To prepare people to kick them out is economically absurd, it is an investment that is going to be given to another country.

And it is morally repulsive, it has happened many times, in our own days and during the Great Depression that people that didn't know the Spanish Language, and didn't know anything about Mexico were expulsed to that country by perfect ignorants and fools ( also Racist Fools ! )

Talent is a Genetic Lottery, each time that a child is conceived some genetic dice are thrown, and a genetic roulette operates. If you have a big genetic pool the opportunities for good and bad increase.

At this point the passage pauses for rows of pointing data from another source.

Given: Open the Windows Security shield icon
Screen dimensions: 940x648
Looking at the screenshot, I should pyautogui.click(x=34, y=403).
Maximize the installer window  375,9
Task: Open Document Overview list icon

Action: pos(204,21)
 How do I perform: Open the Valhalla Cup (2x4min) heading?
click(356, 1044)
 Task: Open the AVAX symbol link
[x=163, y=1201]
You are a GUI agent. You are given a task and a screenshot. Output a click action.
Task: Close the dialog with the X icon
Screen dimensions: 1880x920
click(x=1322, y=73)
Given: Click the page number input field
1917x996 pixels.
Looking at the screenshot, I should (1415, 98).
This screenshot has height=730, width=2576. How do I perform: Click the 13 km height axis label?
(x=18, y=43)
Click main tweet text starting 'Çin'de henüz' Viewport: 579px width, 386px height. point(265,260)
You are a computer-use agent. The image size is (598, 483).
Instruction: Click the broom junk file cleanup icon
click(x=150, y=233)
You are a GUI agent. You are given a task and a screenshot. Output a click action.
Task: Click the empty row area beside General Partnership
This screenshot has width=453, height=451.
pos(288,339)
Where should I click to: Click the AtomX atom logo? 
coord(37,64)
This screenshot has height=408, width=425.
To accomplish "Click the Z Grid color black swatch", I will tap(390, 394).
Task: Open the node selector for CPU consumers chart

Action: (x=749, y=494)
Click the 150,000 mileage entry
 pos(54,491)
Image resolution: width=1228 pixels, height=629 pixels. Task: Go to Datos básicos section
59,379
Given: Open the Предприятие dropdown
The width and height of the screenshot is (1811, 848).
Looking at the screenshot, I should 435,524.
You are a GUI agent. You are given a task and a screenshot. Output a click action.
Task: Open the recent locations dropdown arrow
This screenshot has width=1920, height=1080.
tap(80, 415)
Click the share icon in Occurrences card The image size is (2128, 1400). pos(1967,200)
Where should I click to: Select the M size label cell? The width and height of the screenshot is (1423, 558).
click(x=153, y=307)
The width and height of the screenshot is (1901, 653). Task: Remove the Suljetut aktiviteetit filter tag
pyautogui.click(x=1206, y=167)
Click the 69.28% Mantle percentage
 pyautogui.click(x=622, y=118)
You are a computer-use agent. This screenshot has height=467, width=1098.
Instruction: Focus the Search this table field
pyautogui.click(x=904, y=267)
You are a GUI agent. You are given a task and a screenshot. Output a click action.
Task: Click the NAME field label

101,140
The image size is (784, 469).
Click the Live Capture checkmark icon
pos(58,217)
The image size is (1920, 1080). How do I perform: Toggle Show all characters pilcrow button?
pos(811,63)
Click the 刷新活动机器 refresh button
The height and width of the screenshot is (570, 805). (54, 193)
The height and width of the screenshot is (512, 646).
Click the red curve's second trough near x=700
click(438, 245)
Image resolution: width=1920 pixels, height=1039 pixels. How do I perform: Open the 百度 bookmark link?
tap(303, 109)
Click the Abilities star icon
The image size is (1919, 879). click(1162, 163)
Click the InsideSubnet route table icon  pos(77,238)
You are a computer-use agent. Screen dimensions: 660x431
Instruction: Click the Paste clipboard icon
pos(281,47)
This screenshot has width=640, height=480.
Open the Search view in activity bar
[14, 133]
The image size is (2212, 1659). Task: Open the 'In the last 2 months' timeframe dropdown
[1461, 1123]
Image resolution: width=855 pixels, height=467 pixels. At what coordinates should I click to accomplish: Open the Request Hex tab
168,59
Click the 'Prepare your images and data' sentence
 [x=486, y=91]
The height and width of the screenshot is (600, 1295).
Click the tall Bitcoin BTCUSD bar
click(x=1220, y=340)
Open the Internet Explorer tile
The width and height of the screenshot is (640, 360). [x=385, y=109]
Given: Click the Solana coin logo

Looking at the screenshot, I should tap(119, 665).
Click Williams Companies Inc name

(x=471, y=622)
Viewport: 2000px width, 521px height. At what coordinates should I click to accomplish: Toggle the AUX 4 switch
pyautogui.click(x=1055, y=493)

It has been observed that the solution for many health problems, like resistance to all diseases, autoimmune, chronic, viral, bacterial or genetic, lies in the Genes of the African Population because of the Great Treasure of Genetic Variation ( and "older" pool of genes has produced more variation, drift, etc .... , Africans have the power of Variation and the Potential of the Unexpected ).

Expulsing young people because of Ethnics or Racial Reasons is the topmost in Economic Madness, because you are reducing the potential for Talent, for Change, for the Unexpected.

Do you want me to say it crudely ???
Yes, it is very stupid to try to reduce variation in Youth, specially when you have invested a lot of Money in their education. The sole act of existence of Youngsters is a Treasure and a Potential for Dynamic Events.

And a Great Poet said "Youth, Divine Treasure !".

Old People are also a Great Treasure, but a different Asset. They represent a Capital, but they are not the power of the Unexpected.


The Athenians and the Arcadians :

The Athenians from Athens were the most creative and intellectual people in Ancient Greece, they lived close to the Sea and had a Thalassocracy ( Rule of the Sea, Empire of the Sea ), they were merchants and businessmen and had lots of contacts with the Other and the Otherness.

The Books of the Athenians are filled with references to far away lands and other nations.

The Arcadians were Peloponesians, like the Spartans. Arcadia was remote, mountainous, a rustic, secluded area, and its inhabitants were proverbial as primitive herdsmen leading simple pastoral unsophisticated yet happy lives, to the point that Arcadia may refer to some in modern times as an imaginary idyllic paradise.

The Athenians considered the Arcadians and other Peloponesians, including the Spartans as primitive fools, because of the lack of contact with other nations and other people.

A nation expulsing the other and the otherness, shows a will to become a modern Arcadia.